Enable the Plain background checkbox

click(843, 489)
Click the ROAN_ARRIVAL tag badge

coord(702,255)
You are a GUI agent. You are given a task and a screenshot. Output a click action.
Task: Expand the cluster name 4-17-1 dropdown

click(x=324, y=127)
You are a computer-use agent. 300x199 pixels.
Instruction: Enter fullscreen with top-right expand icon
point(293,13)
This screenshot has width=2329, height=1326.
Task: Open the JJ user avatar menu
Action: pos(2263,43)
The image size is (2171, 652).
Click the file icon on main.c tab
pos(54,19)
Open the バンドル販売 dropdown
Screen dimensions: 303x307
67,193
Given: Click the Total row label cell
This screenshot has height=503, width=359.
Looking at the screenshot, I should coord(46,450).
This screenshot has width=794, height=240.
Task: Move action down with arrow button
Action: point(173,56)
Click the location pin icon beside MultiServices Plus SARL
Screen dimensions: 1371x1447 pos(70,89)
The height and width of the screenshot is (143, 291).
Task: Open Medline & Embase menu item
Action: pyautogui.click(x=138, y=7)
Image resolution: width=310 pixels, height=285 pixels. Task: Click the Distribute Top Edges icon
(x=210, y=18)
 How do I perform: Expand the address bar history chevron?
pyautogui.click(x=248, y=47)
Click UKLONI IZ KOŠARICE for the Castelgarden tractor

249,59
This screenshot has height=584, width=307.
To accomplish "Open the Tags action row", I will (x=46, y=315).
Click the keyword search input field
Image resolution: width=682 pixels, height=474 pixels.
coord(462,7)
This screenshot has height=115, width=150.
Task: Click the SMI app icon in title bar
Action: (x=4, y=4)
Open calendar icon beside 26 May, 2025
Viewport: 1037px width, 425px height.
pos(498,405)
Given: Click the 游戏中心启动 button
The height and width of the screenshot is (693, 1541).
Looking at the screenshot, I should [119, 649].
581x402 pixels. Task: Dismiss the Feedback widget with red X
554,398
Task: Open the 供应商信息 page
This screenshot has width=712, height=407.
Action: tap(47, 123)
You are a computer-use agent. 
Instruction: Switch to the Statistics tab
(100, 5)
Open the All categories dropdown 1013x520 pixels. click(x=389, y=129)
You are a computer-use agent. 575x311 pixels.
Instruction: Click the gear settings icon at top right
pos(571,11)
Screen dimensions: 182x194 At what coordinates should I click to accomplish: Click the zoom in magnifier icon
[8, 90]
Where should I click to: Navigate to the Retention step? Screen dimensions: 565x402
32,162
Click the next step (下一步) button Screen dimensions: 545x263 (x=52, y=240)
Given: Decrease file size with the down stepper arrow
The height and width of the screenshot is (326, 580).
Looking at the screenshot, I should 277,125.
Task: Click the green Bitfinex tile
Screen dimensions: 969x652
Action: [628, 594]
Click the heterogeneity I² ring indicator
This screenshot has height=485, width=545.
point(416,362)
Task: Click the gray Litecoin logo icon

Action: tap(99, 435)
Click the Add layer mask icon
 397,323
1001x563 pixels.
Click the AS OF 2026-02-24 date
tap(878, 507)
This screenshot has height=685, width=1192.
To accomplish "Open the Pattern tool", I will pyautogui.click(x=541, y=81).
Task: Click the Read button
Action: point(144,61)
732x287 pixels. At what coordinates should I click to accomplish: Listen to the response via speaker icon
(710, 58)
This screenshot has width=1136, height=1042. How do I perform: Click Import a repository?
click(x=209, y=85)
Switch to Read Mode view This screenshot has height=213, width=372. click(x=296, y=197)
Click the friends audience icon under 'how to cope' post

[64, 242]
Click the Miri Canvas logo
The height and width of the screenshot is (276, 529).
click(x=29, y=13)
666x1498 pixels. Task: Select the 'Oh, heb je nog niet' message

WHAT IS BEING ASKED: Without leaving out a single line, retype the material above exactly.

EXERCISE RESULT:
Enable the Plain background checkbox

click(843, 489)
Click the ROAN_ARRIVAL tag badge

coord(702,255)
You are a GUI agent. You are given a task and a screenshot. Output a click action.
Task: Expand the cluster name 4-17-1 dropdown

click(x=324, y=127)
You are a computer-use agent. 300x199 pixels.
Instruction: Enter fullscreen with top-right expand icon
point(293,13)
This screenshot has width=2329, height=1326.
Task: Open the JJ user avatar menu
Action: pos(2263,43)
The image size is (2171, 652).
Click the file icon on main.c tab
pos(54,19)
Open the バンドル販売 dropdown
Screen dimensions: 303x307
67,193
Given: Click the Total row label cell
This screenshot has height=503, width=359.
Looking at the screenshot, I should coord(46,450).
This screenshot has width=794, height=240.
Task: Move action down with arrow button
Action: point(173,56)
Click the location pin icon beside MultiServices Plus SARL
Screen dimensions: 1371x1447 pos(70,89)
The height and width of the screenshot is (143, 291).
Task: Open Medline & Embase menu item
Action: pyautogui.click(x=138, y=7)
Image resolution: width=310 pixels, height=285 pixels. Task: Click the Distribute Top Edges icon
(x=210, y=18)
 How do I perform: Expand the address bar history chevron?
pyautogui.click(x=248, y=47)
Click UKLONI IZ KOŠARICE for the Castelgarden tractor

249,59
This screenshot has height=584, width=307.
To accomplish "Open the Tags action row", I will (x=46, y=315).
Click the keyword search input field
Image resolution: width=682 pixels, height=474 pixels.
coord(462,7)
This screenshot has height=115, width=150.
Task: Click the SMI app icon in title bar
Action: (x=4, y=4)
Open calendar icon beside 26 May, 2025
Viewport: 1037px width, 425px height.
pos(498,405)
Given: Click the 游戏中心启动 button
The height and width of the screenshot is (693, 1541).
Looking at the screenshot, I should [119, 649].
581x402 pixels. Task: Dismiss the Feedback widget with red X
554,398
Task: Open the 供应商信息 page
This screenshot has width=712, height=407.
Action: tap(47, 123)
You are a computer-use agent. 
Instruction: Switch to the Statistics tab
(100, 5)
Open the All categories dropdown 1013x520 pixels. click(x=389, y=129)
You are a computer-use agent. 575x311 pixels.
Instruction: Click the gear settings icon at top right
pos(571,11)
Screen dimensions: 182x194 At what coordinates should I click to accomplish: Click the zoom in magnifier icon
[8, 90]
Where should I click to: Navigate to the Retention step? Screen dimensions: 565x402
32,162
Click the next step (下一步) button Screen dimensions: 545x263 (x=52, y=240)
Given: Decrease file size with the down stepper arrow
The height and width of the screenshot is (326, 580).
Looking at the screenshot, I should 277,125.
Task: Click the green Bitfinex tile
Screen dimensions: 969x652
Action: [628, 594]
Click the heterogeneity I² ring indicator
This screenshot has height=485, width=545.
point(416,362)
Task: Click the gray Litecoin logo icon

Action: tap(99, 435)
Click the Add layer mask icon
 397,323
1001x563 pixels.
Click the AS OF 2026-02-24 date
tap(878, 507)
This screenshot has height=685, width=1192.
To accomplish "Open the Pattern tool", I will pyautogui.click(x=541, y=81).
Task: Click the Read button
Action: point(144,61)
732x287 pixels. At what coordinates should I click to accomplish: Listen to the response via speaker icon
(710, 58)
This screenshot has width=1136, height=1042. How do I perform: Click Import a repository?
click(x=209, y=85)
Switch to Read Mode view This screenshot has height=213, width=372. click(x=296, y=197)
Click the friends audience icon under 'how to cope' post

[64, 242]
Click the Miri Canvas logo
The height and width of the screenshot is (276, 529).
click(x=29, y=13)
666x1498 pixels. Task: Select the 'Oh, heb je nog niet' message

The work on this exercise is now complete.